Brioche Wheat Bread with raisins and seeds

Brioche Wheat Bread with raisins and seeds


For a 900 gm. Bread

1) Milk – 200ml
2) Eggs – 2 nos.

3) Butter melted – 140gm.

4) Wheat Flour – 500gm.

5) Sugar – 60gm

6) Salt – 1 ½ tsp

7) Dried Yeast – 2 tsp


Use stand mixer to make the dough (it’s so easy)

Put all the ingredients one by one to the mixer

When it is done transfer the dough into a large greased bowl (use butter to grease the bowl). Turn the dough over so that it gets greased all over. Cover the bowl and place it in a warm place to double the dough for about 45 mints.

Once it is done, slap or slightly knead the dough to remove the air bubbles.

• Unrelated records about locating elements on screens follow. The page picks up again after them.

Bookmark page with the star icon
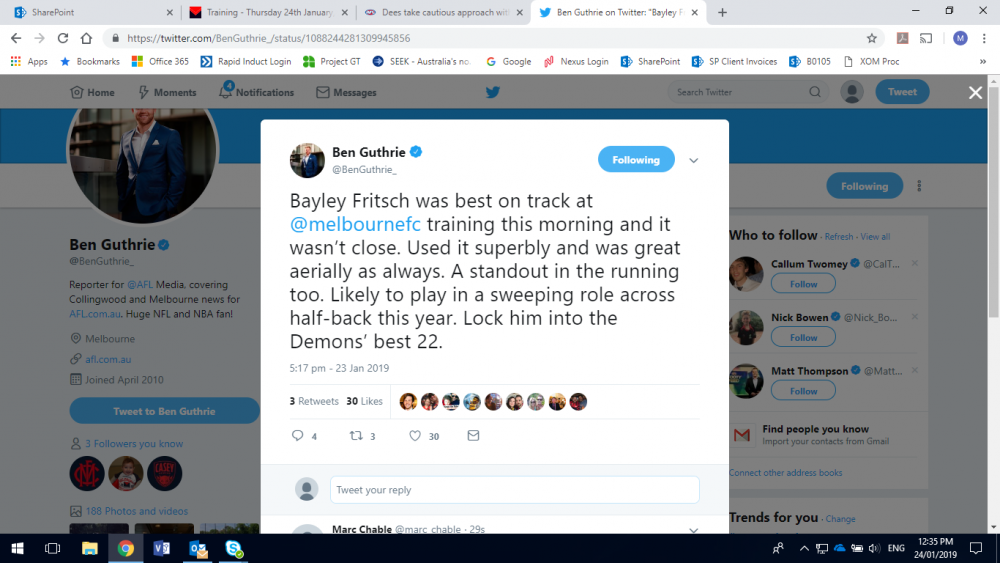1000x563 pixels. [871, 38]
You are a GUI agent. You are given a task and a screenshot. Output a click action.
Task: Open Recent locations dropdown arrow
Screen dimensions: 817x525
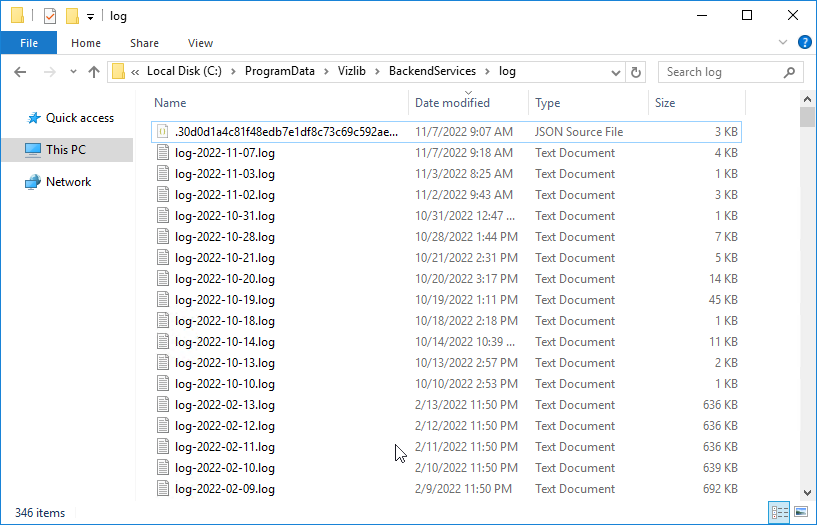[x=73, y=72]
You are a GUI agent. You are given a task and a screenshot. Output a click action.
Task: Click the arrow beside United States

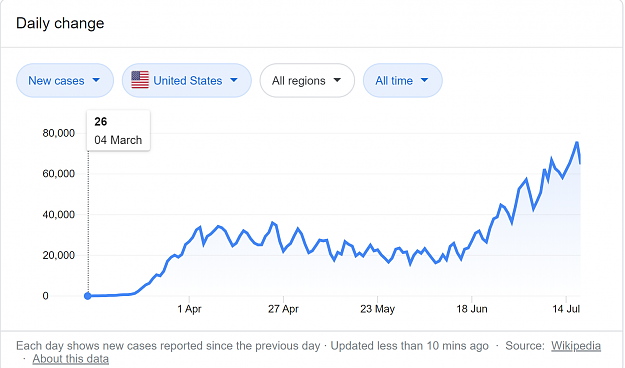[234, 80]
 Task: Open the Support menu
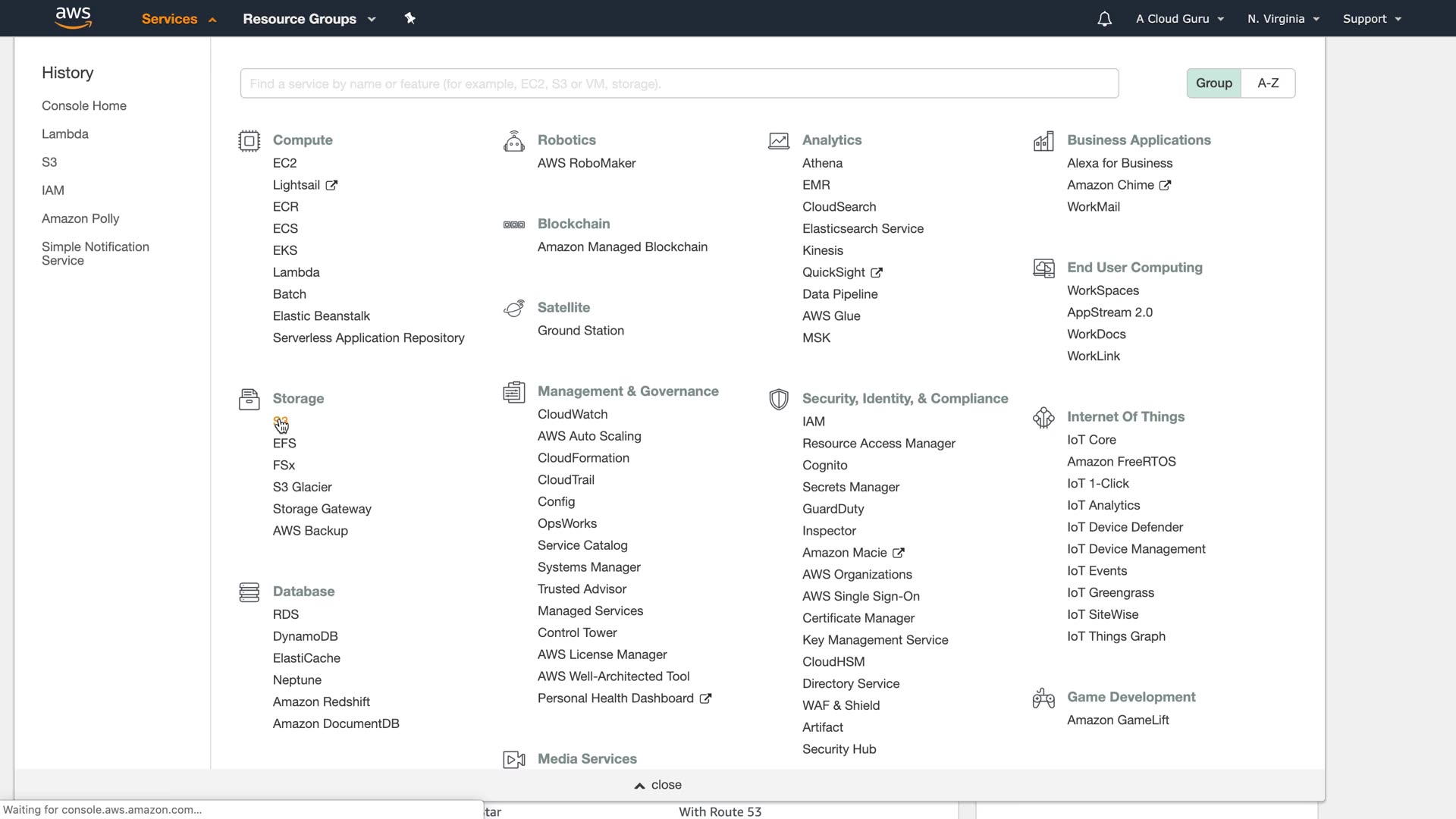click(x=1371, y=19)
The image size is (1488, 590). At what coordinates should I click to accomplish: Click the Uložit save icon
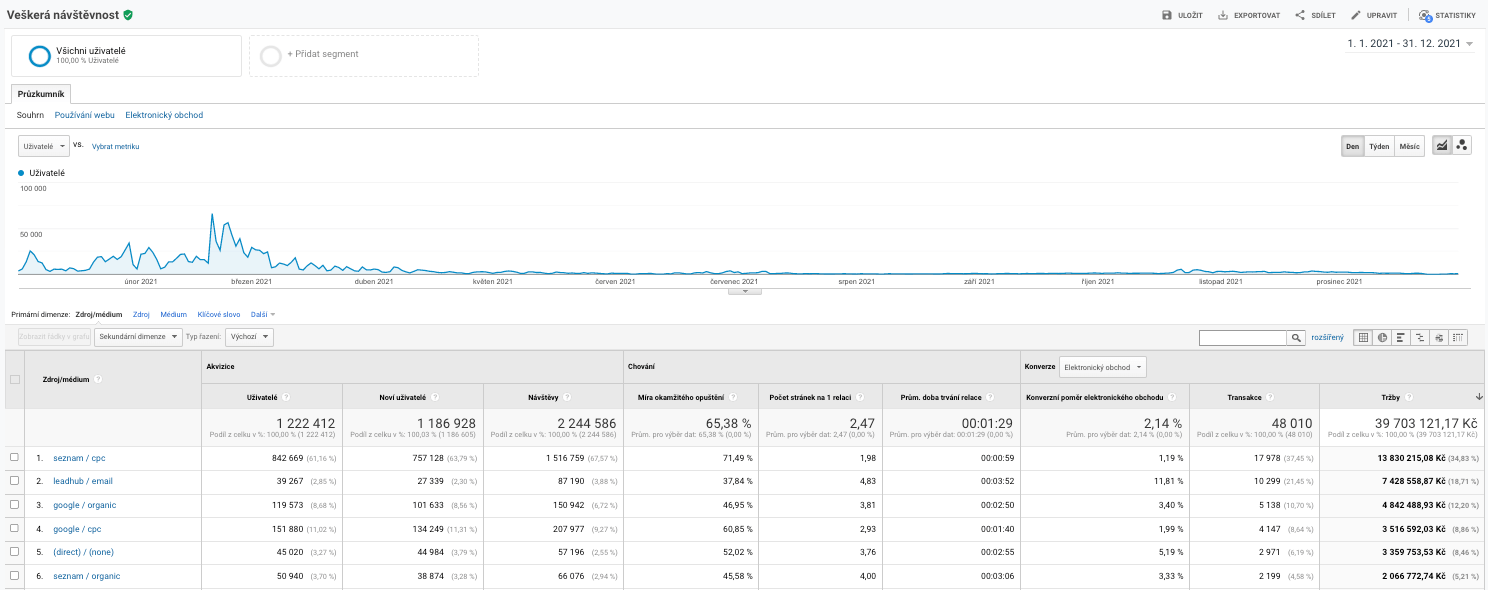(x=1166, y=16)
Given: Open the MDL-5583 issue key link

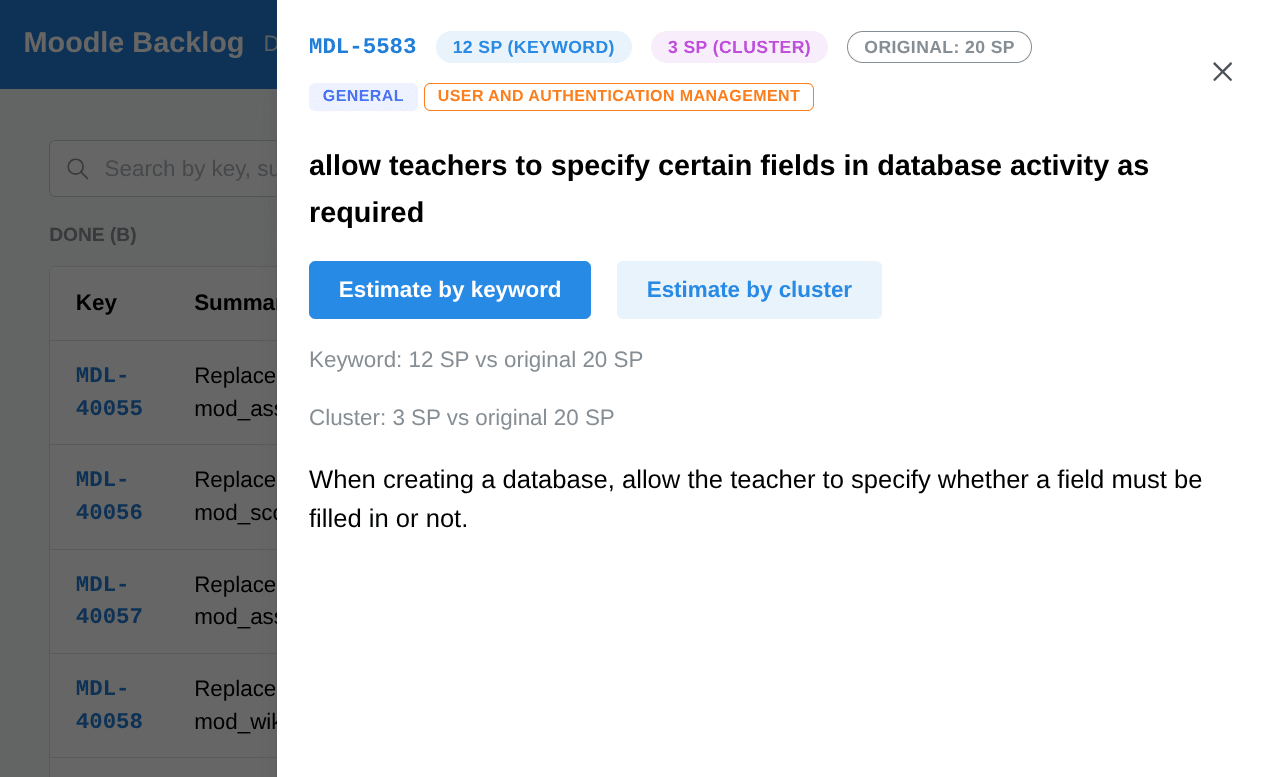Looking at the screenshot, I should (362, 47).
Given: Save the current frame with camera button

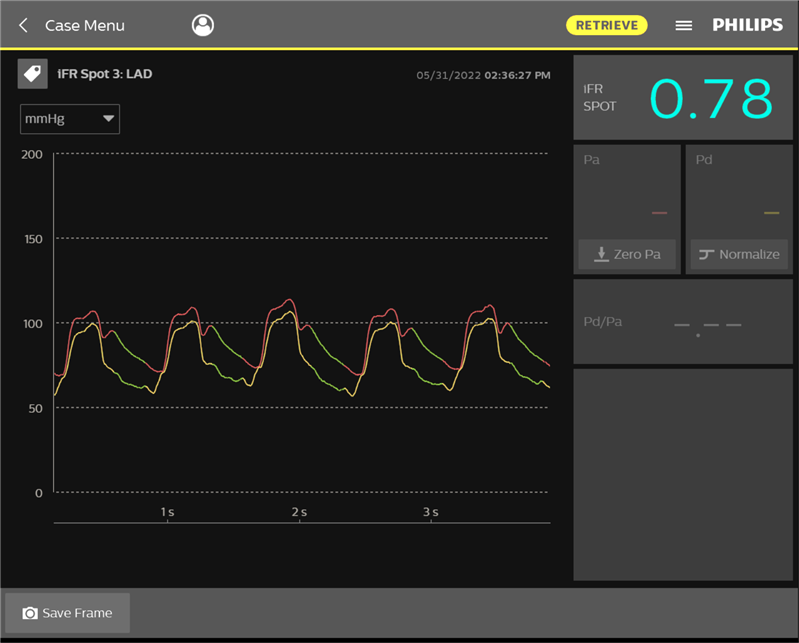Looking at the screenshot, I should pos(68,613).
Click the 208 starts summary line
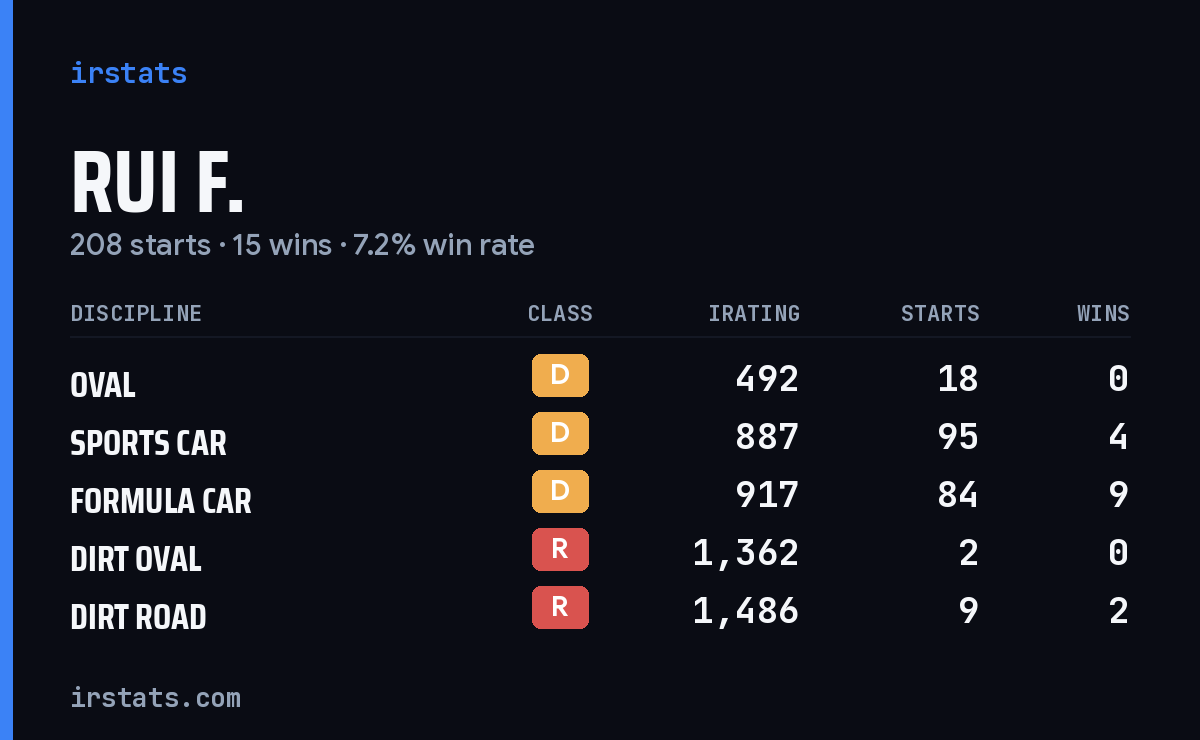1200x740 pixels. [x=302, y=245]
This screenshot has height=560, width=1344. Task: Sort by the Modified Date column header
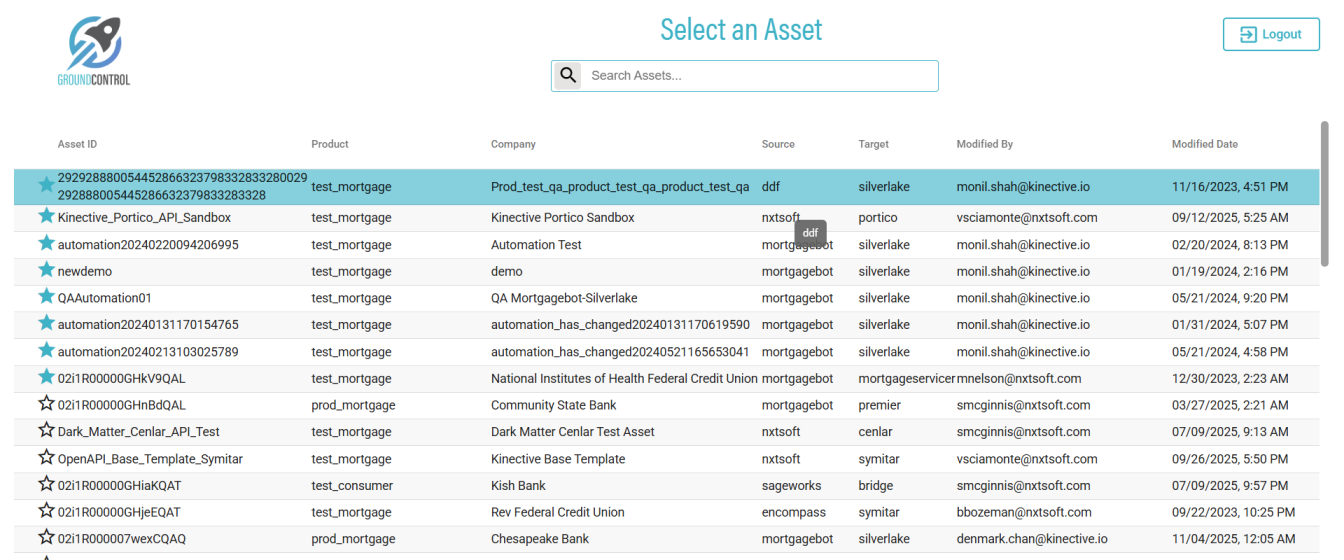(x=1204, y=144)
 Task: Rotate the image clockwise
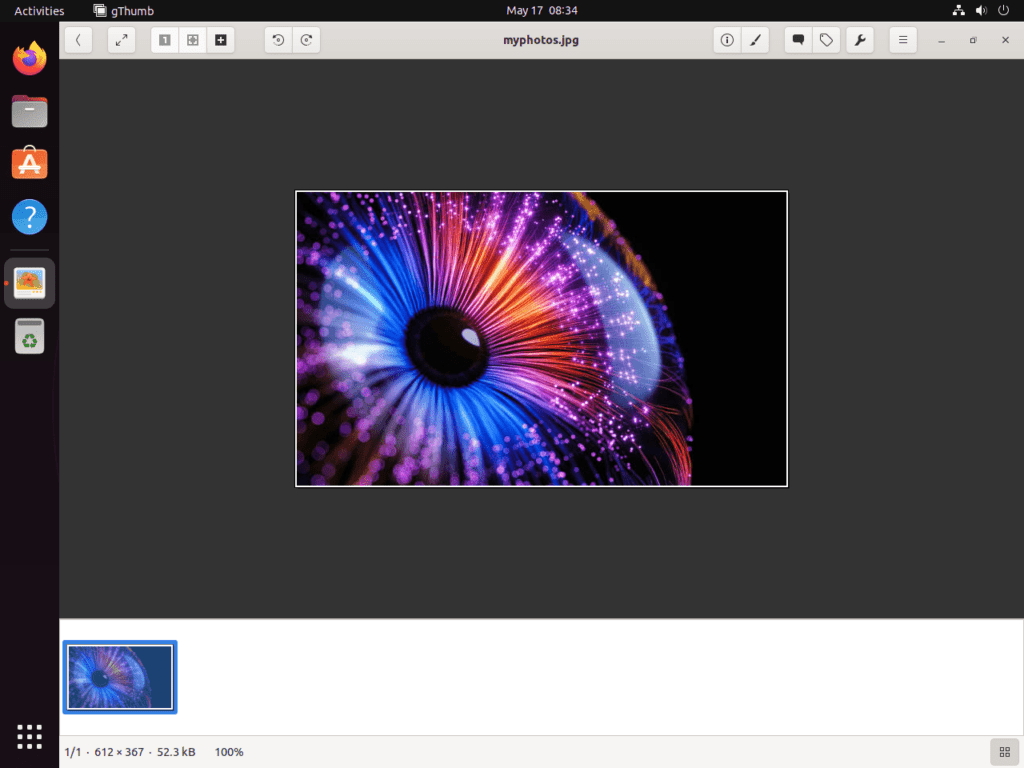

Shape into a loaf and put into a slightly greased loaf tin (900g) 2lb, if you don’t have a big loaf pan use two greased 9 inch pans. Turn dough to coat surface in oil. Cover and let rise until doubled, about 45 minutes.

Pre –heat the oven at 230 degree

Bake about 25-30 minutes or until loaf sounds risen.

Let rest in pans for 10 minutes before turning out to cool completely on wire rack.

Your homemade bread is ready to eat.